Had Steven Spielberg released “Saving Private Ryan” on July 24, 2025, instead of July 24, 1998, its reception would have been a lot different. Sure, the film’s punch is undeniable whenever or wherever one is able to experience it, but the fact that there were still plenty of D-Day survivors alive back then mattered more than any weekend box office totals. They finally saw their story being told in uncompromising fashion and appreciated that Spielberg wasn’t making a movie as much as he was writing a love letter to a generation that understood all too well what real sacrifice looked like.
I was a 10-year-old cinephile when I began hearing how disorienting the first 20 minutes of the film were, and all that word-of-mouth marketing only made things worse when I was deemed too young to go see it on the big screen. Despite feeling left out, I devoured every ounce of press on the film that I could find, which included multiple reports of veterans walking out of screenings early due to the memories of Normandy being too hard to handle.
The feelings were palpable, and Hollywood didn’t have to manipulate any details to elicit an emotional response. When I found out years later that I had a relative who actually made it home from the beach, my bond to the material grew every time I watched.

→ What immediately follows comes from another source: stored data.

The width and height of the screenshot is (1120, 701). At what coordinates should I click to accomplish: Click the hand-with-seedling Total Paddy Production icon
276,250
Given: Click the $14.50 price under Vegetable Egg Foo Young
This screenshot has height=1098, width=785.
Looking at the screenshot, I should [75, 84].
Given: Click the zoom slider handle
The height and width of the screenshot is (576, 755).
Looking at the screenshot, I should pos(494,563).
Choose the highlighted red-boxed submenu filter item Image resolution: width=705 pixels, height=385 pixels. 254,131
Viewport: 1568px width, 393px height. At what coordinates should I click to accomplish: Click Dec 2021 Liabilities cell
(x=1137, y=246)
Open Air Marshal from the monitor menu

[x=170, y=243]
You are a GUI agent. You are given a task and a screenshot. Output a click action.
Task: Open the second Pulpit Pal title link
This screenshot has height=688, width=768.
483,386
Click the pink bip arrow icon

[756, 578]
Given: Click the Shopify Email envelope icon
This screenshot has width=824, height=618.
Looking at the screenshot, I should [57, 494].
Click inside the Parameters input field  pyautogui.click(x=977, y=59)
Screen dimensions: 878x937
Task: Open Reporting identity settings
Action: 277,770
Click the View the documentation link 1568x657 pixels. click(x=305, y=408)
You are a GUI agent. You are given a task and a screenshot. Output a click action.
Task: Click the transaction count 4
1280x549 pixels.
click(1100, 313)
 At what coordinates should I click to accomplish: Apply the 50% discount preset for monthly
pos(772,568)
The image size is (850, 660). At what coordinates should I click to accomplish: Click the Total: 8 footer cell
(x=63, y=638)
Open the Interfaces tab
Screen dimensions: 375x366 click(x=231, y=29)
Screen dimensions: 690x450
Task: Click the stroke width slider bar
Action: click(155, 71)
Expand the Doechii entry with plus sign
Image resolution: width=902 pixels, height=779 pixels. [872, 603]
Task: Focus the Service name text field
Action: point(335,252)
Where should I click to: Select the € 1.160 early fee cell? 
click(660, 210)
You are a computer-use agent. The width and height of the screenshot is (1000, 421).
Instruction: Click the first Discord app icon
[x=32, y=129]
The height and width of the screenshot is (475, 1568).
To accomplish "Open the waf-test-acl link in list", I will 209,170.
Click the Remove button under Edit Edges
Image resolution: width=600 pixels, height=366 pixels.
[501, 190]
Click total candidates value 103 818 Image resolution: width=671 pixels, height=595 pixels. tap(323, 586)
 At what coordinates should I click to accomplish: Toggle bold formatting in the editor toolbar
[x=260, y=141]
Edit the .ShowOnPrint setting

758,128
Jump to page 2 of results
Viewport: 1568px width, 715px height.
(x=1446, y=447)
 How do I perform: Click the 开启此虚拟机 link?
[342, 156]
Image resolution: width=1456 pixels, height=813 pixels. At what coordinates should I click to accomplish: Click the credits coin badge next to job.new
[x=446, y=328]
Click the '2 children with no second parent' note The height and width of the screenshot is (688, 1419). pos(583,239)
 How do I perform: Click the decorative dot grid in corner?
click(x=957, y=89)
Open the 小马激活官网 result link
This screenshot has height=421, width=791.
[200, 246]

While Spielberg and cinematographer Janusz Kaminski’s recreation of the invasion created a buzz, the moral complexity of eight guys coming together to rescue a complete stranger provides the rest of the 169-minute running time with an added layer of significance. They put their personal differences aside in pursuit of a common goal, which is a concept that today’s generation appears to have little interest in. There’s a lack of humility as well as an overabundance of performative outrage that blind them to the reality that the so-called “Greatest Generation” faced the shit head-on so that their descendants wouldn’t have to.
Then again, I’ve always been a millennial whose cultural connection to my peers is tenuous at best, so maybe I’m the problem. But judging from how there were only six people other than me inside Regal Cinemas on Saturday night to soak in “Saving Private Ryan” the way it was meant to be seen, maybe not.